- Directed by: Leslie Arliss
- Written by: John O. Douglas uncredited Jack Hulbert Bill Luckwell
- Based on: play by Nan Marriott-Watson
- Produced by: John O. Douglas Bill Luckwell associate Derek Winn
- Starring: Diana Dors Patrick Holt Jack Hulbert Cicely Courtneidge
- Cinematography: Kenneth Talbot
- Edited by: Sam Simmonds
- Production company: Jaywell
- Distributed by: Adelphi Films Ltd. (UK)
- Release date: July 1955 (UK);
- Running time: 68 minutes
- Country: United Kingdom
- Language: English
- Budget: £40,000

= Miss Tulip Stays the Night =

Miss Tulip Stays the Night (also known as Dead by Morning) is a 1955 British comedy crime film starring Diana Dors, Patrick Holt, Jack Hulbert and Cicely Courtneidge. It was the last major feature film directed by Leslie Arliss.
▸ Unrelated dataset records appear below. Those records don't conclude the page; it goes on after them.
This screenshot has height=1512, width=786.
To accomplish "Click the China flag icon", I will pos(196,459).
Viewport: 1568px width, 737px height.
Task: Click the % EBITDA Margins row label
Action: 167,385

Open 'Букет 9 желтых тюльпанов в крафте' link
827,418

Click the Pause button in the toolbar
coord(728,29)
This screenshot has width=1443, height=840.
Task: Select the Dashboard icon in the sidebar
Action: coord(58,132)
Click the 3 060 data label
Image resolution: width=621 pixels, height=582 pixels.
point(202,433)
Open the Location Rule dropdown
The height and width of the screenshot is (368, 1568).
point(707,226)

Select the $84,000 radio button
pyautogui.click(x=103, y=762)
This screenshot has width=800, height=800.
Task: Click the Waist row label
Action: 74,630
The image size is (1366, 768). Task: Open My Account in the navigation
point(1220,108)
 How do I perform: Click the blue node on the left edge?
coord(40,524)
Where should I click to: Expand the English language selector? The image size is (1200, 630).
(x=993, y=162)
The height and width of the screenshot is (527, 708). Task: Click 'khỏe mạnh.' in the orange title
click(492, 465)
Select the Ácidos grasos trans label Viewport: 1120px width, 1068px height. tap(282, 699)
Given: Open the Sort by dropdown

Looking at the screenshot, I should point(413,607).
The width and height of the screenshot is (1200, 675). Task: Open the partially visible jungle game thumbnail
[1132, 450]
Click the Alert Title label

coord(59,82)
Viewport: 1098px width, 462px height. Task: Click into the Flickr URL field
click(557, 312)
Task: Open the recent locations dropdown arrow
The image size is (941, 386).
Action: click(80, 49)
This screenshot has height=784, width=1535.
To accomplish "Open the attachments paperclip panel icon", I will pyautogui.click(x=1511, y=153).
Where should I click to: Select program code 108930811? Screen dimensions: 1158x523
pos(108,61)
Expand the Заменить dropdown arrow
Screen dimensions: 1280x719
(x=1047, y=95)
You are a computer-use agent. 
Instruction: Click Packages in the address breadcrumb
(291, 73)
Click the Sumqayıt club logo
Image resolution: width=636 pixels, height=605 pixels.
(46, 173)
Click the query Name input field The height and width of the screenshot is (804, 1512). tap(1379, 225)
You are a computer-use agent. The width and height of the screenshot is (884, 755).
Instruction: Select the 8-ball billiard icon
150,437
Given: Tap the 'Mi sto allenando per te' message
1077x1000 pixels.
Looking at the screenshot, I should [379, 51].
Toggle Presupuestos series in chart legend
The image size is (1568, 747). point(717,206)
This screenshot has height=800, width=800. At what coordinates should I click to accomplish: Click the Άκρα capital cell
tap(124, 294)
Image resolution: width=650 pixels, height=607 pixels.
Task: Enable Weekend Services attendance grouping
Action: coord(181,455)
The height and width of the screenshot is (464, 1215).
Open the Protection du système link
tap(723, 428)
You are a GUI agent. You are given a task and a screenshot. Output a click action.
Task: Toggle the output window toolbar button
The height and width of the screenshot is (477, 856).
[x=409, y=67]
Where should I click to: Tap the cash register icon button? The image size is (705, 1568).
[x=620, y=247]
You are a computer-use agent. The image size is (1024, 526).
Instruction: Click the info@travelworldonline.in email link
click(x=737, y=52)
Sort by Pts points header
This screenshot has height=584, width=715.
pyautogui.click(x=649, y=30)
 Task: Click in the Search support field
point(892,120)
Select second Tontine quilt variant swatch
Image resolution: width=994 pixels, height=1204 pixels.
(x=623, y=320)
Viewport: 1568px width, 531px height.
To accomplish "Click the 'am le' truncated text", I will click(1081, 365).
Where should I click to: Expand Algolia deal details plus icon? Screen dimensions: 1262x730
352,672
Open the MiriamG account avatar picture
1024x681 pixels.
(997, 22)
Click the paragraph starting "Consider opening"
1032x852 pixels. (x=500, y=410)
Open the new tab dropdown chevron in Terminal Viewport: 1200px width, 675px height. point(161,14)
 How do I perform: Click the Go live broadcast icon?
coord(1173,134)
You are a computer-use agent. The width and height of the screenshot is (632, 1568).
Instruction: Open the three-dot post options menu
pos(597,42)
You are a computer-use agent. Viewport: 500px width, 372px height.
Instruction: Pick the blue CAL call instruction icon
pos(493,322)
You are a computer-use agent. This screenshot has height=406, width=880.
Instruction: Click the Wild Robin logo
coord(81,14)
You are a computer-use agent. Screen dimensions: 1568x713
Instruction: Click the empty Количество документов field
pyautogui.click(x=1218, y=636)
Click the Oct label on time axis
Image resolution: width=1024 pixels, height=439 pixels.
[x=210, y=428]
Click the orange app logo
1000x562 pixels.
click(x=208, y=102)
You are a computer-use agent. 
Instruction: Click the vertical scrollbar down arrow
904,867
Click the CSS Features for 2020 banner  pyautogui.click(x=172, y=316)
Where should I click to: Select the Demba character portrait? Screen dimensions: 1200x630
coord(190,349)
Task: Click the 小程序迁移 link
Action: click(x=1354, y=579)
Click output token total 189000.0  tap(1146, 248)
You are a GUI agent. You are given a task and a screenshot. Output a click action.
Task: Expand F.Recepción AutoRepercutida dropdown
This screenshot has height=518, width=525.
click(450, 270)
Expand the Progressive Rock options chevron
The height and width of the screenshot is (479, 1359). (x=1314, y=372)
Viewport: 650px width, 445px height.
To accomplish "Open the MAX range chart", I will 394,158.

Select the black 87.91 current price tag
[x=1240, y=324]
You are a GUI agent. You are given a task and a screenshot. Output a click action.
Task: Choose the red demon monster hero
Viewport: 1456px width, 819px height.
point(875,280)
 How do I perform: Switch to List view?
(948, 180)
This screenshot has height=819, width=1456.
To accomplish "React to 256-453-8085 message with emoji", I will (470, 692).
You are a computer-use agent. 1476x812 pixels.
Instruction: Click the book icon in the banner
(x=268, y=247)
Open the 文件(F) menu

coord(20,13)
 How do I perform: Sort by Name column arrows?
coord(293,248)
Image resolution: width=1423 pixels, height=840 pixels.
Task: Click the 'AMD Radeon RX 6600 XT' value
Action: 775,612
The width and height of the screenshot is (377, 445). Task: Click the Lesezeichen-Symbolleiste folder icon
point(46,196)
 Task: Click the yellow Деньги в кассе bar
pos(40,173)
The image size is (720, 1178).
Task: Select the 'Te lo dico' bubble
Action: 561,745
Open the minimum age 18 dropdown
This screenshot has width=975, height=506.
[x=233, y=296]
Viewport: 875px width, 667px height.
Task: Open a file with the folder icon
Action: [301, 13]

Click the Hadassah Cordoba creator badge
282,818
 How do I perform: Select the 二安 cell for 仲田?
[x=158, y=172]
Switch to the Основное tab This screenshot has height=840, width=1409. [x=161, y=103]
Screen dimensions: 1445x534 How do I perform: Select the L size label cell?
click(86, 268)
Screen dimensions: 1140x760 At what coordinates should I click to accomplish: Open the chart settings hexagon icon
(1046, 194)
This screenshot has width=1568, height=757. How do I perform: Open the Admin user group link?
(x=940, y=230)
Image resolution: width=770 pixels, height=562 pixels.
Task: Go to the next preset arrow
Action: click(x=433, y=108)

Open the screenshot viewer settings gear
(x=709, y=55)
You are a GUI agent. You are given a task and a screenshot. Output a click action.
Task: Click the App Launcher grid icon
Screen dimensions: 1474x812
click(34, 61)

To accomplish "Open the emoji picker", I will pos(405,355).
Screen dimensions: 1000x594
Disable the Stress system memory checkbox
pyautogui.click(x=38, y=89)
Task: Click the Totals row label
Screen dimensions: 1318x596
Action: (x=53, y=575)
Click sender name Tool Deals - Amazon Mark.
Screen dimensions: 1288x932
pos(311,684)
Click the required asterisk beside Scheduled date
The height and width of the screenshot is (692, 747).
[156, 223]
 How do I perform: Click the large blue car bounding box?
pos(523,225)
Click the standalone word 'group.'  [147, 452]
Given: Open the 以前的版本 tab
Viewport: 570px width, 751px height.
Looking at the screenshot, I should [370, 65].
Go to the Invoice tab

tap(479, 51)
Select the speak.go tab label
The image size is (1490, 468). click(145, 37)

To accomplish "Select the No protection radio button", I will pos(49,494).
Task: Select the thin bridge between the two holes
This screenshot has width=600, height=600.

The screenplay concerns a crime writer and his wife who stay at a country house where a mysterious corpse appears.

==Plot==
Novelist Andrew Dax and his wife Kate are sleeping peacefully in their new cottage when a mysterious older lady arrives, apparently stranded in a storm. She hands Andrew her gun and some jewellery for safe keeping, and asks for a bed for the night. She is shot during the night and Andrew is accused of the crime. He must act as a detective to defend himself.

==Cast==
- Diana Dors as Kate Dax
- Patrick Holt as Andrew Dax
- Jack Hulbert as Constable Feathers
- Cicely Courtneidge as Millicent Tulip/Angela Tulip
- A. E. Matthews as Mr Potts
- Joss Ambler as Inspector Thorne
- Pat Terry-Thomas (Ida Patlanski) as Judith Gale
- George Roderick as Sergeant Akers
- Brian Oulton as Dr. Willis
- Ian Wilson as Police photographer
- Archie Terry-Thomas as Archie Dax (dog)

==Production==
The script was based on a radio play by Nan Marriott-Watson that had been performed on Australian radio in 1948.

Ron Randell was reportedly offered the lead. The casting of Jack Hulbert and Cicely Courtnidge was announced in August 1954 and marked the first time they had appeared in a film together since 1939. Diana Dors was paid £1,500 for her work.

Miss Tulip Stays the Night was the first film produced by Jaywell, the company formed by producer and screenwriter Bill Luckwell. Producer John O. Douglas handled sound on Hulbert's early films and director Leslie Arliss had written scripts for Courtidge and Hulbert.

The film was shot at the studio at Walton-on-Thames in July 1954.

==Reception==
The Monthly Film Bulletin called Miss Tulip Stays the Night "a remarkably poor piece of craftsmanship in almost every sense."

The Guardian wrote: "The stupendous silliness of its plot and dialogue gives a certain wild period charm to Miss Tulip Stays the Night.'"

Critic John Stratten of the Manchester Evening News wrote: "Miss Diana Dors may not like to be reminded of [the film], which belongs to a period before she was concerned with being a super-charged emotional actress. But, despite some pretty heavy-handed direction, it is good homely fun."

The Walsall Observer wrote that the film "... has a weak story, though the acting cannot be given the same description. ... The conclusion is not by any means brilliant and nothing particularly outstanding happens at any point in the film."